Anyone who thinks the occupation outside St Paul’s had no impact should think again. Occupy were morally and intellectually right says Andrew Haldane, a member of the Bank of England financial policy committee.
Andrew Haldane, a member of the Bank’s financial policy committee, said the Occupy movement was correct in its attack on the international financial system.
The Occupy movement sprang up last year and staged significant demonstrations in both the City of London and New York, protesting about the unequal distribution of wealth and the influence of the financial services industry. Members of the movement occupied the grounds of St Paul’s and remained camped there for more than three months until police evicted them in February last year.

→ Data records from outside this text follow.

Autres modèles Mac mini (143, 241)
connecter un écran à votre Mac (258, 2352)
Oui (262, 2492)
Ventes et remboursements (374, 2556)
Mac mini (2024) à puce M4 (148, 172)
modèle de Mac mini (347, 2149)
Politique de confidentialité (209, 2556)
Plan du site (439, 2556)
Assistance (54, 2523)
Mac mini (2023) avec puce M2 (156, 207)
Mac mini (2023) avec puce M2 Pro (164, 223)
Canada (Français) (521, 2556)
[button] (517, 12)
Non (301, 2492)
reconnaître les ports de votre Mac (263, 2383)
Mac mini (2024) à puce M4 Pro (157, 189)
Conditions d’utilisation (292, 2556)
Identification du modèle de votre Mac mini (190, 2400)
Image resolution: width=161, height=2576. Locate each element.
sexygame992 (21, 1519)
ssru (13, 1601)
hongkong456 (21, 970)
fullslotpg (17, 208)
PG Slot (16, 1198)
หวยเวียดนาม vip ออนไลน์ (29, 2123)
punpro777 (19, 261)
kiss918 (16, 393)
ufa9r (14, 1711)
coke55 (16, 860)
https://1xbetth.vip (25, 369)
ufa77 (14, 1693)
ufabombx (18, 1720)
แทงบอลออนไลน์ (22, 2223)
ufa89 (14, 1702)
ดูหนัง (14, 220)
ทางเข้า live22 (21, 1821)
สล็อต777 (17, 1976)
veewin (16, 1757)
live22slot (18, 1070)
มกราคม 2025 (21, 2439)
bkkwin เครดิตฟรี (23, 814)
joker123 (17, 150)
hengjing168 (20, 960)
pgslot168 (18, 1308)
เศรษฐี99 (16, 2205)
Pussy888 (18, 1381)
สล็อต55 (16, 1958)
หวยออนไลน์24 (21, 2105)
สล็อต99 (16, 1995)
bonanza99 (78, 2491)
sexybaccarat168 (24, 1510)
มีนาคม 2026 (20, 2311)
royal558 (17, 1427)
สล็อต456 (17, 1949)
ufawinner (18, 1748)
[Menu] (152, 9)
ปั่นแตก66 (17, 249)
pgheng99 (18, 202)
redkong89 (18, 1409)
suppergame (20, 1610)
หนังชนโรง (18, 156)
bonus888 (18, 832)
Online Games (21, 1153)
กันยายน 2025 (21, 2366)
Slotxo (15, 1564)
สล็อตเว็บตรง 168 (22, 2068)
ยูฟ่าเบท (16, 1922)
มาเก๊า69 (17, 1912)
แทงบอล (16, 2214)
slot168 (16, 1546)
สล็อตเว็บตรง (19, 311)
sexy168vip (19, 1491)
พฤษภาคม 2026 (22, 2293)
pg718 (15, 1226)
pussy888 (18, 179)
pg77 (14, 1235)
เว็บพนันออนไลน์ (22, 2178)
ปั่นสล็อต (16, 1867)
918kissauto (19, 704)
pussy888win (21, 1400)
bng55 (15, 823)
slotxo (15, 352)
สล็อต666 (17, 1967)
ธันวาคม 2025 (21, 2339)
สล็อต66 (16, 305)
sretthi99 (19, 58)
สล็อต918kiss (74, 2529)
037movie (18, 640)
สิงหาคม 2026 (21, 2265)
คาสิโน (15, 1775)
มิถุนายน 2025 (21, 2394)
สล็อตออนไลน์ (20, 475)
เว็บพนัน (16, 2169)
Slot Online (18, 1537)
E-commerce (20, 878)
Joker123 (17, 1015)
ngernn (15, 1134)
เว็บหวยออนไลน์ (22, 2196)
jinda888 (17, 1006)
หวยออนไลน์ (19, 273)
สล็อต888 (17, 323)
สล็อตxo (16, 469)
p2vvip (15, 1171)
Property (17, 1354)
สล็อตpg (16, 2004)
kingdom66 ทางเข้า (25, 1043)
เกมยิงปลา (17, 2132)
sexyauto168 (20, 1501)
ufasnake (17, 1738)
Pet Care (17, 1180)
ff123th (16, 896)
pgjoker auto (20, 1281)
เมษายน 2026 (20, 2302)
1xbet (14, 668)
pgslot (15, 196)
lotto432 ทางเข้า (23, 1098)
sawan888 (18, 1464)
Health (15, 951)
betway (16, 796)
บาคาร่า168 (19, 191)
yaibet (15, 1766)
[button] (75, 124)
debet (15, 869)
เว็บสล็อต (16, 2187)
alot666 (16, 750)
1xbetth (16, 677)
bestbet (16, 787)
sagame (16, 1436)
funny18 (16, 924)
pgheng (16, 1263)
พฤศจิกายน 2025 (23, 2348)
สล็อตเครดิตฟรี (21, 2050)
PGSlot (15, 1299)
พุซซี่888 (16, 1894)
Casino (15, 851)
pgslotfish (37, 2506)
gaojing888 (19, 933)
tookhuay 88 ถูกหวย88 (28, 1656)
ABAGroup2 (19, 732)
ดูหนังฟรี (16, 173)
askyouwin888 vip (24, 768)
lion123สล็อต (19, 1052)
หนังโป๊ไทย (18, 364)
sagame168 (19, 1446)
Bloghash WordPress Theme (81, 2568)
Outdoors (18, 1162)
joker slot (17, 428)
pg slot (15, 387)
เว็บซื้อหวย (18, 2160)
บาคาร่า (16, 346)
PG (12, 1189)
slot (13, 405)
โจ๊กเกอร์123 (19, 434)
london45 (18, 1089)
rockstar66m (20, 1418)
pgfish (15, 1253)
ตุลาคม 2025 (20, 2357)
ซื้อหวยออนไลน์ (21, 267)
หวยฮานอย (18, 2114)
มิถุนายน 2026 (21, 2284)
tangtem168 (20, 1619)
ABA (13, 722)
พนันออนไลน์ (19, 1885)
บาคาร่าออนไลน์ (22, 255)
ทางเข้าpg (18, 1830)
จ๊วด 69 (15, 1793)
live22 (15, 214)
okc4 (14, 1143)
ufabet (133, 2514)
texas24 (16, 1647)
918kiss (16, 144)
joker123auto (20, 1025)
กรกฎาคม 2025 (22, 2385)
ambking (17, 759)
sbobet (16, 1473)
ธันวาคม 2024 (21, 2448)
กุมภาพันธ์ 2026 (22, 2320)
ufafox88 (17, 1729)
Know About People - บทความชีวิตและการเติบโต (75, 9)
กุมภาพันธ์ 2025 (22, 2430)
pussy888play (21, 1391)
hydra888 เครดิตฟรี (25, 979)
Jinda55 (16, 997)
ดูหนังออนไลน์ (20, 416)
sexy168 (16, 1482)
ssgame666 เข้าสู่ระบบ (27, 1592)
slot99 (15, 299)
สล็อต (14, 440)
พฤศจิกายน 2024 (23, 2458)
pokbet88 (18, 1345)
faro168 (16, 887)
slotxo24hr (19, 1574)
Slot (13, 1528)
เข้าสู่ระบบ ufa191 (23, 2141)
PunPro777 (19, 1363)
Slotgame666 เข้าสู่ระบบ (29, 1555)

“Occupy has been successful in its efforts to popularise the problems of the global financial system for one very simple reason; they are right,” Mr Haldane said last night. Mr Haldane, the Bank’s executive director for financial stability, was speaking to Occupy Economics, an offshoot of the Occupy movement, at an event in central London.
In a speech entitled Socially Useful Banking, he said the protesters had helped bring about a “reformation” in financial services and the way they are regulated.

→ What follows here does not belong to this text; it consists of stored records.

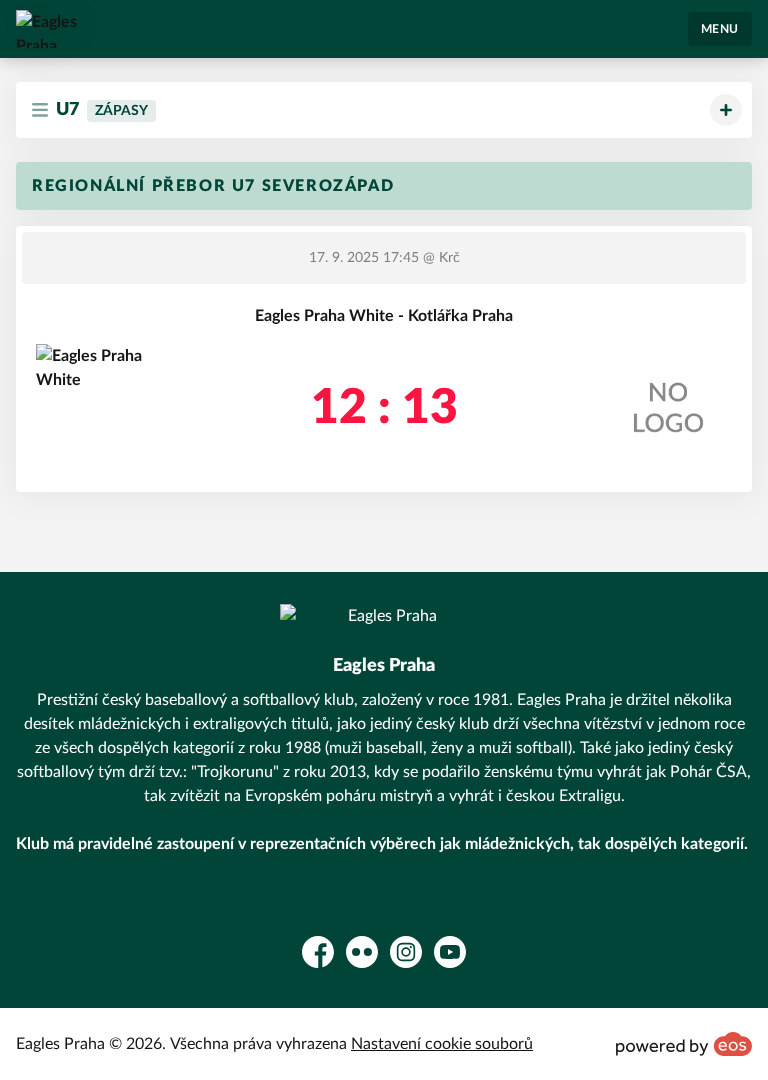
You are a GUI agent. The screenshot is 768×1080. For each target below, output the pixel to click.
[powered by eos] (684, 1044)
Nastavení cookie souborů (442, 1044)
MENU (720, 29)
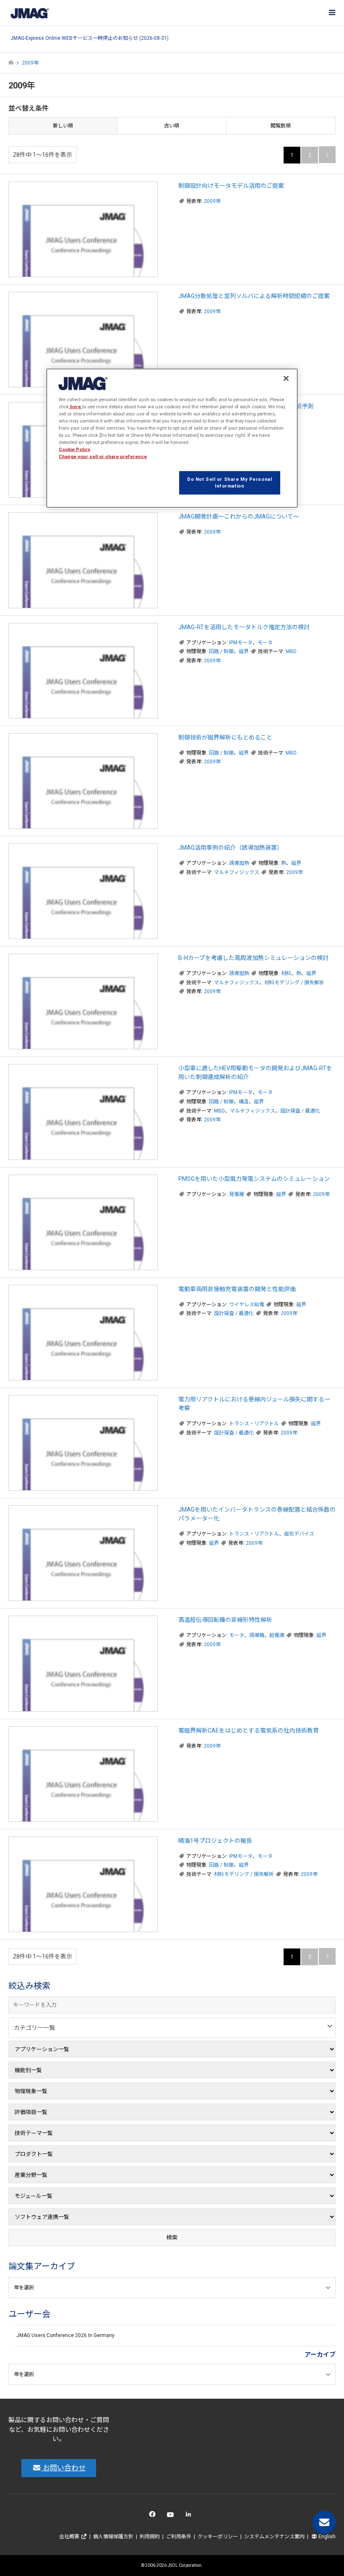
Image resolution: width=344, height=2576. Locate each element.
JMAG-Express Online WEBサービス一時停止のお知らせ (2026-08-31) (89, 38)
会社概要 (70, 2537)
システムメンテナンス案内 (274, 2537)
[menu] (331, 12)
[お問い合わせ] (324, 2522)
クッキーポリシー (218, 2537)
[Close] (286, 378)
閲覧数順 (281, 126)
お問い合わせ (63, 2468)
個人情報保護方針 (113, 2537)
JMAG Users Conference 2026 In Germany (65, 2335)
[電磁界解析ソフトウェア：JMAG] (29, 13)
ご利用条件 (178, 2537)
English (326, 2537)
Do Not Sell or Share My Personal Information (229, 482)
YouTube (172, 2516)
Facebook (154, 2516)
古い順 (171, 126)
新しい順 (63, 126)
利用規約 (150, 2537)
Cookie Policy (74, 449)
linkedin (190, 2516)
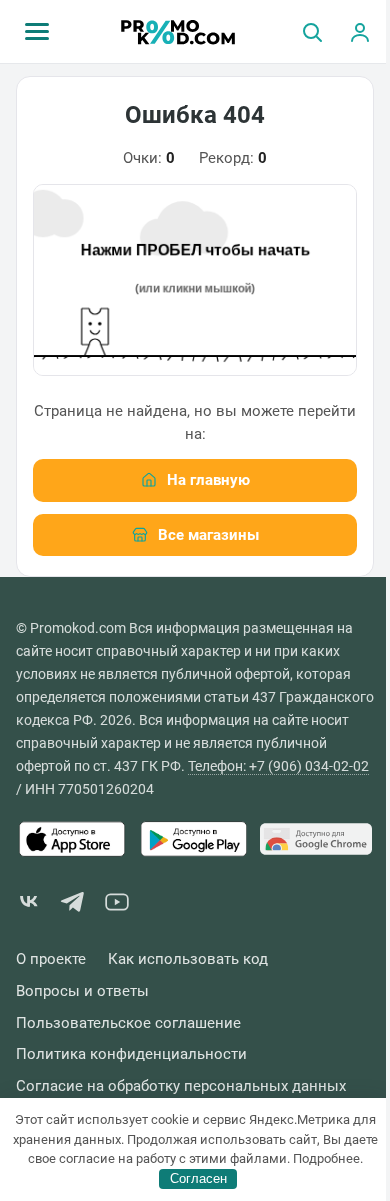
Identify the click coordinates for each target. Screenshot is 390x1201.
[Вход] (360, 32)
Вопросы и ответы (82, 991)
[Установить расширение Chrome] (316, 839)
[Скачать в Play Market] (194, 839)
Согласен (198, 1178)
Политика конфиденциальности (131, 1054)
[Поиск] (312, 32)
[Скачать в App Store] (72, 839)
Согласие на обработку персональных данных (181, 1086)
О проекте (51, 959)
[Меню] (37, 32)
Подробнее (326, 1158)
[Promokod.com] (178, 32)
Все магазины (208, 535)
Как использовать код (188, 959)
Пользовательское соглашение (128, 1023)
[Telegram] (73, 905)
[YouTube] (117, 905)
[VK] (29, 905)
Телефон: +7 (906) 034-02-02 (278, 766)
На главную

Partly because of the protests, he suggested, both bank executives and policymakers were persuaded that banks must behave in a more moral way, and take greater account of inequality in wider society.

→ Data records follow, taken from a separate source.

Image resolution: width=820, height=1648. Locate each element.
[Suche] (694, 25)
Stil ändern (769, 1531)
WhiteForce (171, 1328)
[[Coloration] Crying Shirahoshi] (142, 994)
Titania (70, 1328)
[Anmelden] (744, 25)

“Occupy’s voice has been both loud and persuasive and policymakers have listened and are acting,” he said. “In fact, I want to argue that we are in the early stages of a reformation of finance, a reformation which Occupy has helped stir.”
The protesters had been right about bankers’ behaviour and the consequences of extremely high salaries and bonuses in the financial sector and other industries, he said.
“I do not just mean right in a moral sense,” he added.
“It is the analytical, every bit as much as the moral, ground that Occupy has taken. For the hard-headed facts suggest that, at the heart of the global financial crisis, were — and are — problems of deep and rising inequality.”
Mr Haldane concluded by telling the activists that they had helped bring about nothing less than a new financial order.
“If I am right and a new leaf is being turned, then Occupy will have played a key role in this fledgling financial reformation,” he said.
“You have put the arguments. You have helped win the debate.”
In the text of his speech distributed by the Bank last night, Mr Haldane made no reference to the techniques employed by the Occupy protesters.
The occupation of St Paul’s last year was controversial, and led to claims that the protesters were despoiling the cathedral’s grounds.
The protest ended after the Corporation of London won a legal order allowing the activists to be evicted.
Earlier this month, members of the group marked the first anniversary of the St Paul’s protest by entering the cathedral during a service and chaining themselves to the pulpit.